[Provided material Boundary: Start]
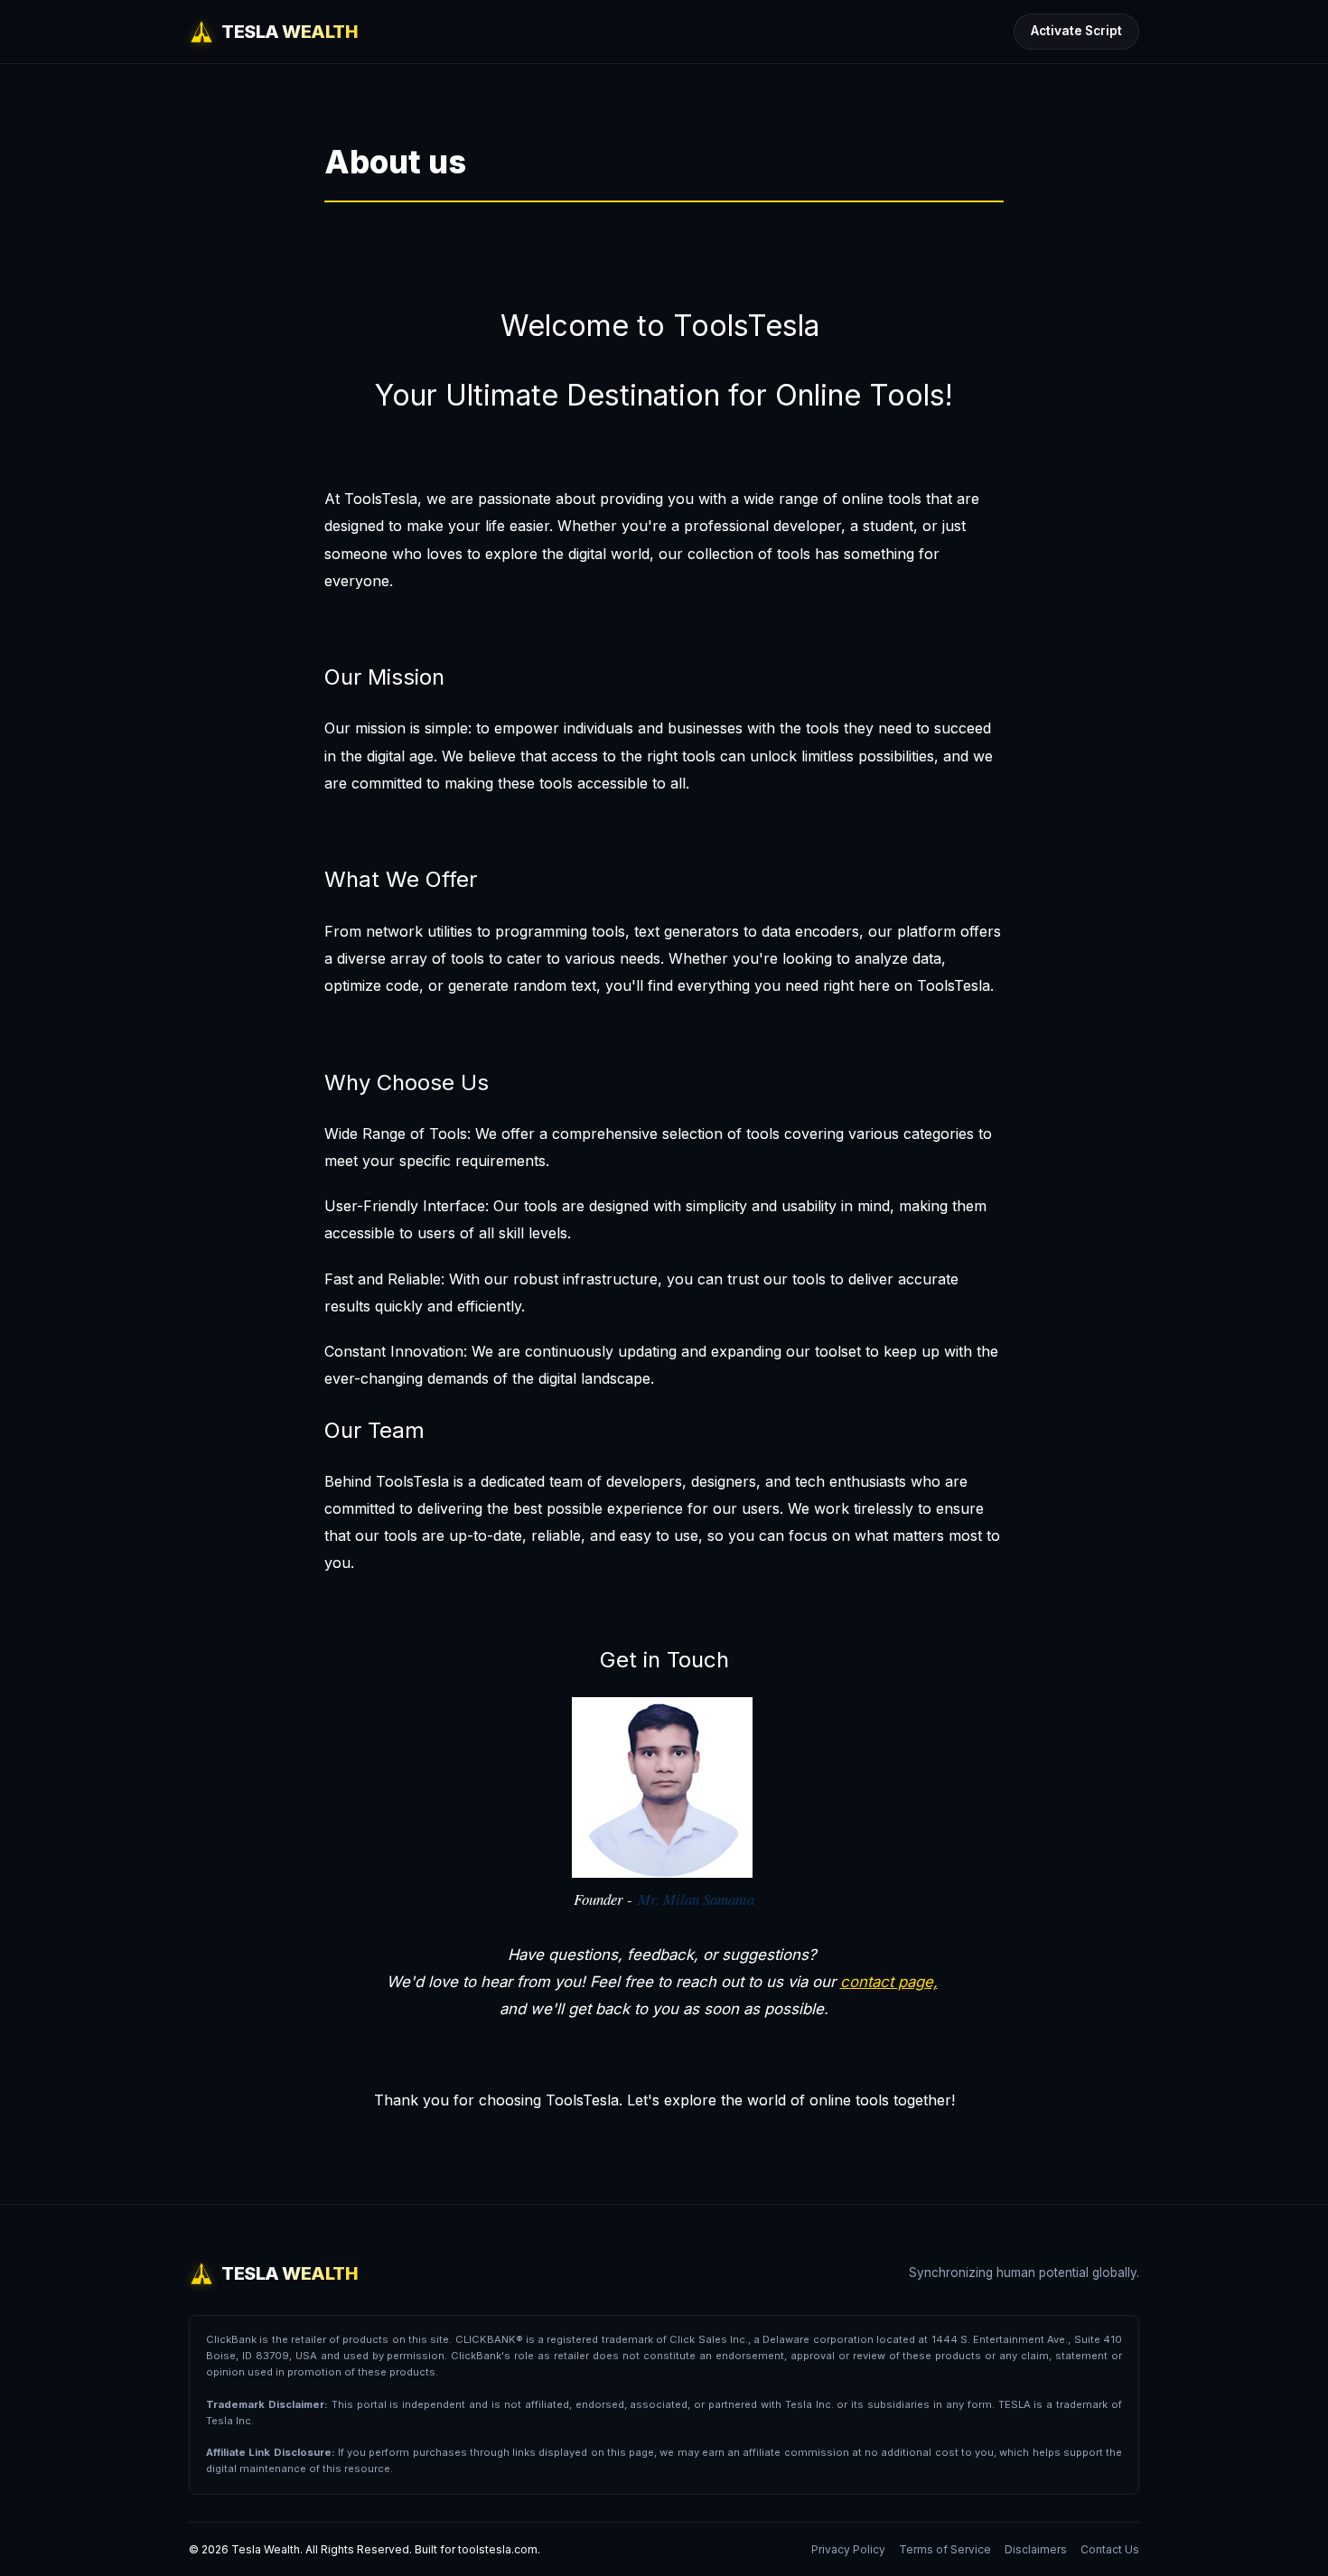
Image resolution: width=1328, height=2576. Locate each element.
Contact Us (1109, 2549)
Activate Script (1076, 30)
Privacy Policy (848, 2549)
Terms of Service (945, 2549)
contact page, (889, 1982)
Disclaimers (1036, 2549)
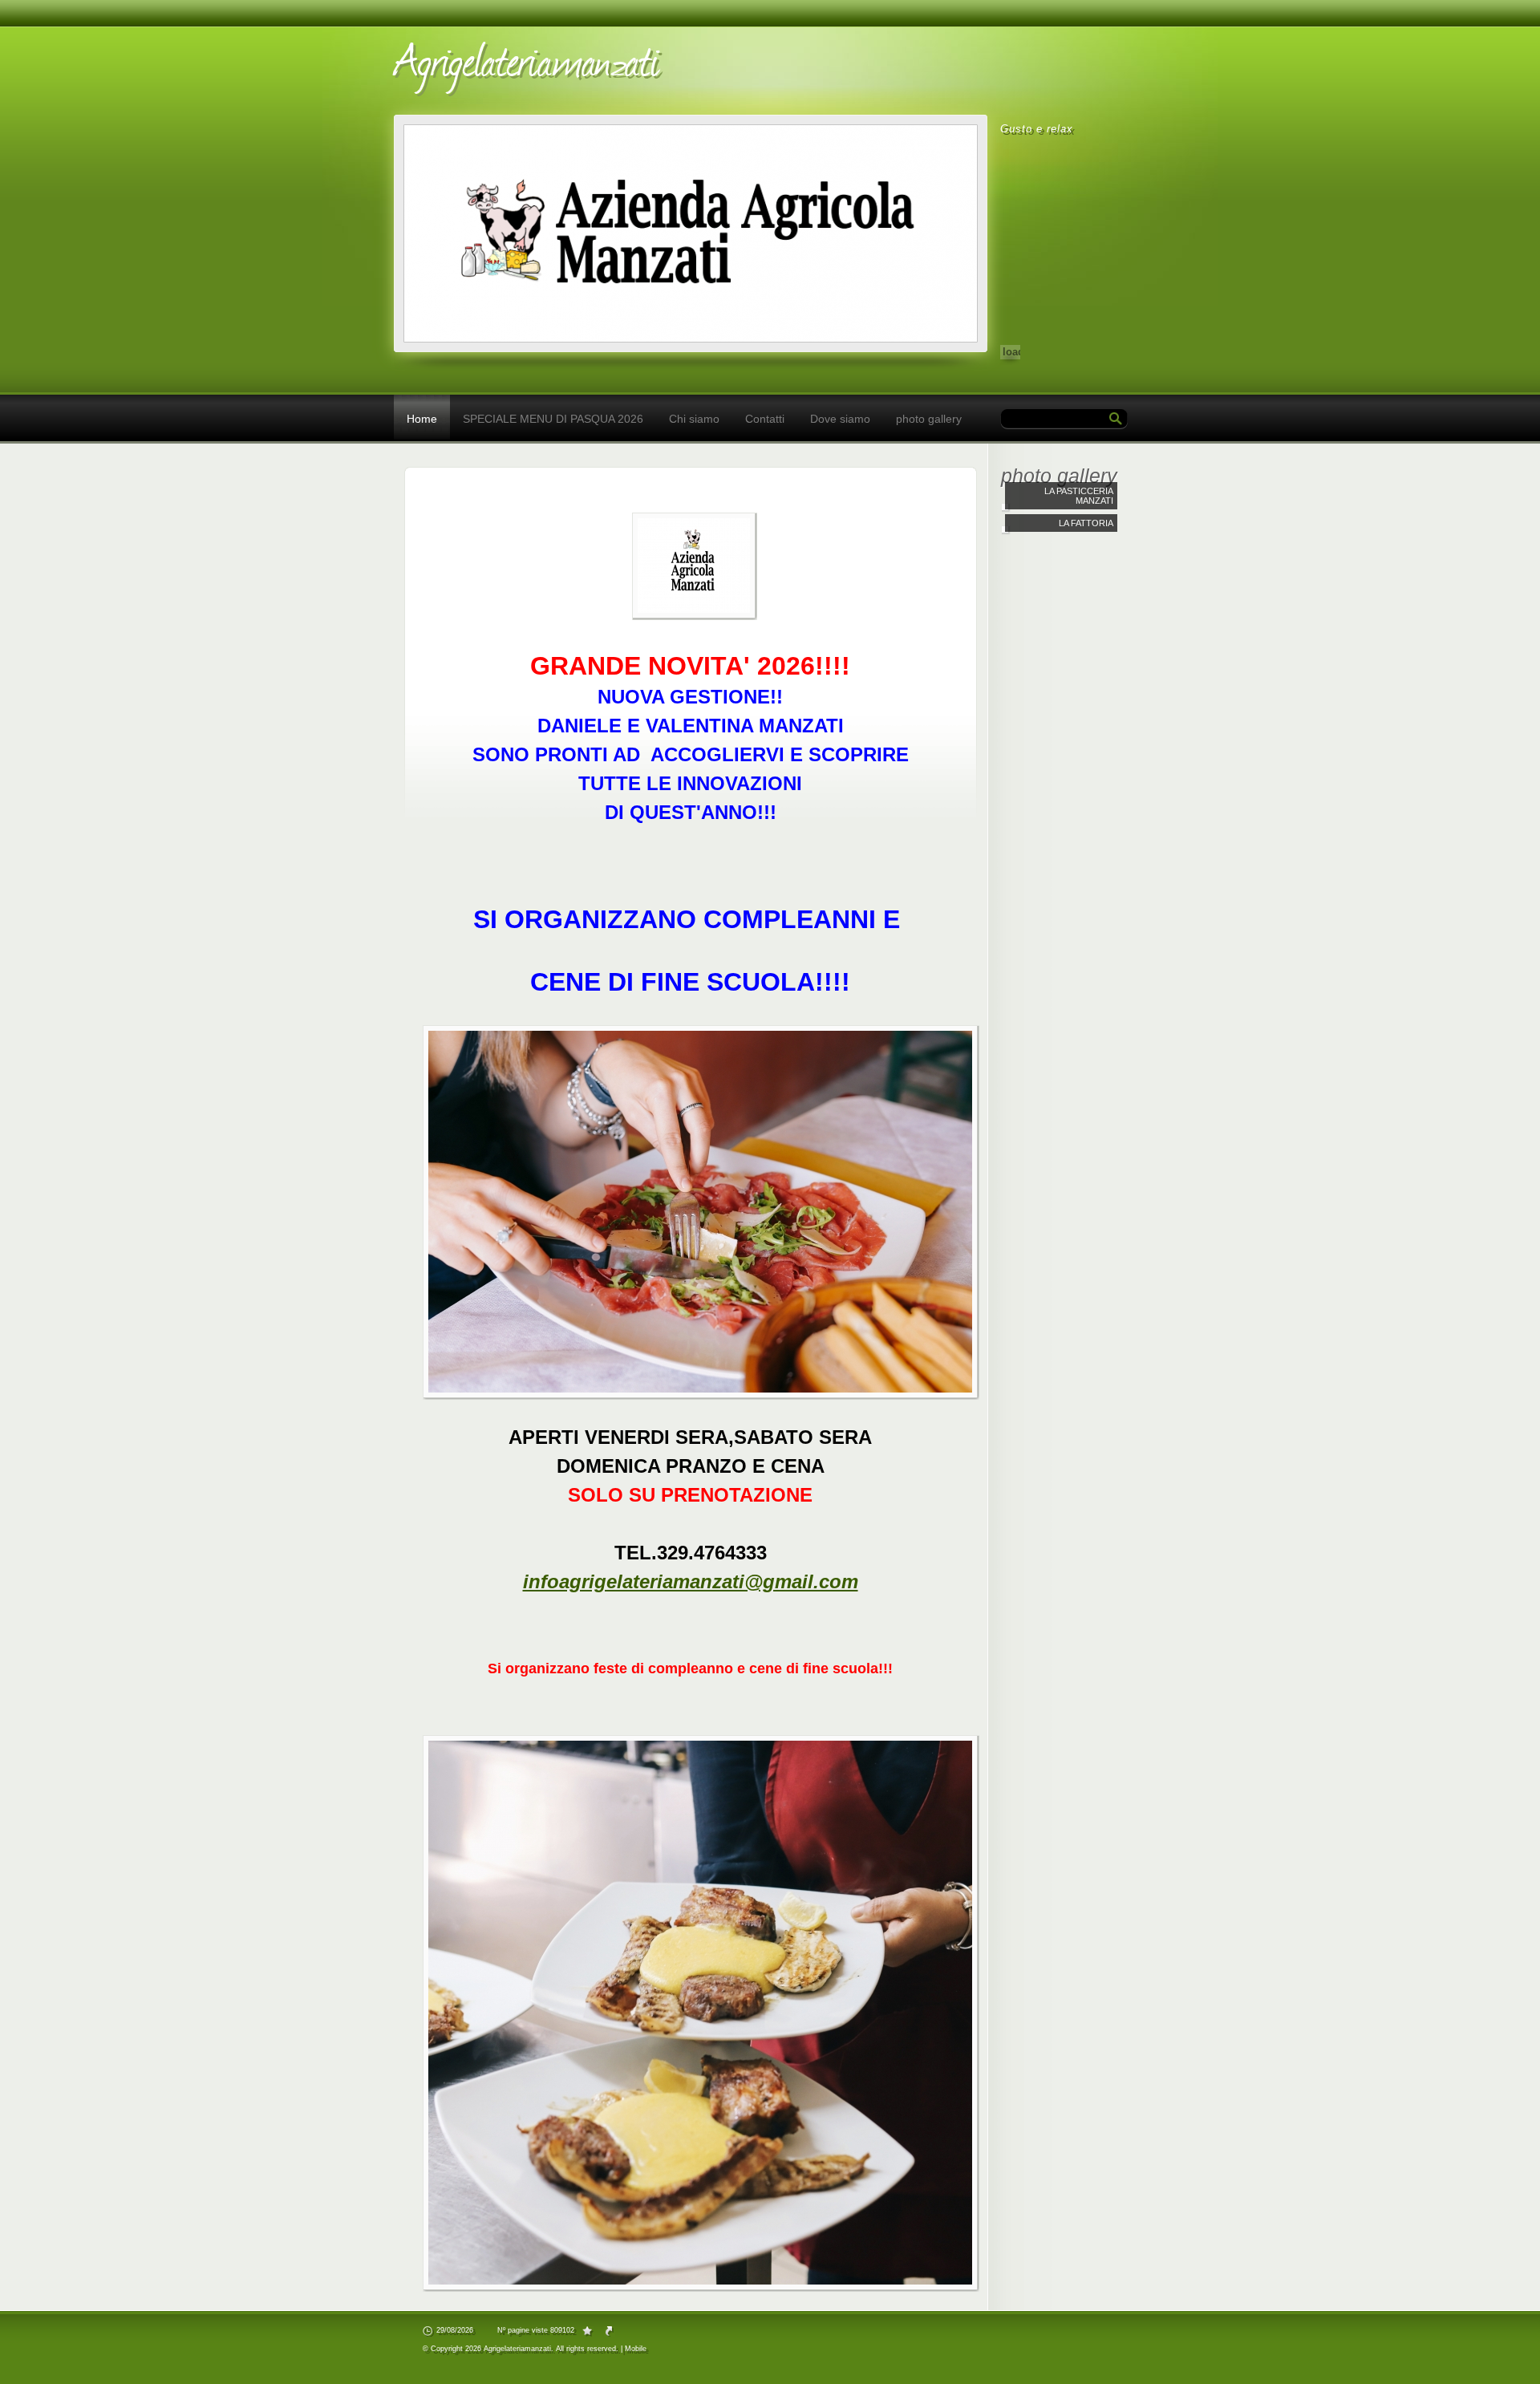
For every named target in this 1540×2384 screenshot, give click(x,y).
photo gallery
[Provided material Boundary: End]
## Task brief
Would you restate word for word each line from the one that holds "Contact Us (1109, 2549)" to the end of the material, both ends included, without the pictures?

## Output
Contact Us (1109, 2549)
Activate Script (1076, 30)
Privacy Policy (848, 2549)
Terms of Service (945, 2549)
contact page, (889, 1982)
Disclaimers (1036, 2549)
For every named target in this 1540×2384 screenshot, give click(x,y).
photo gallery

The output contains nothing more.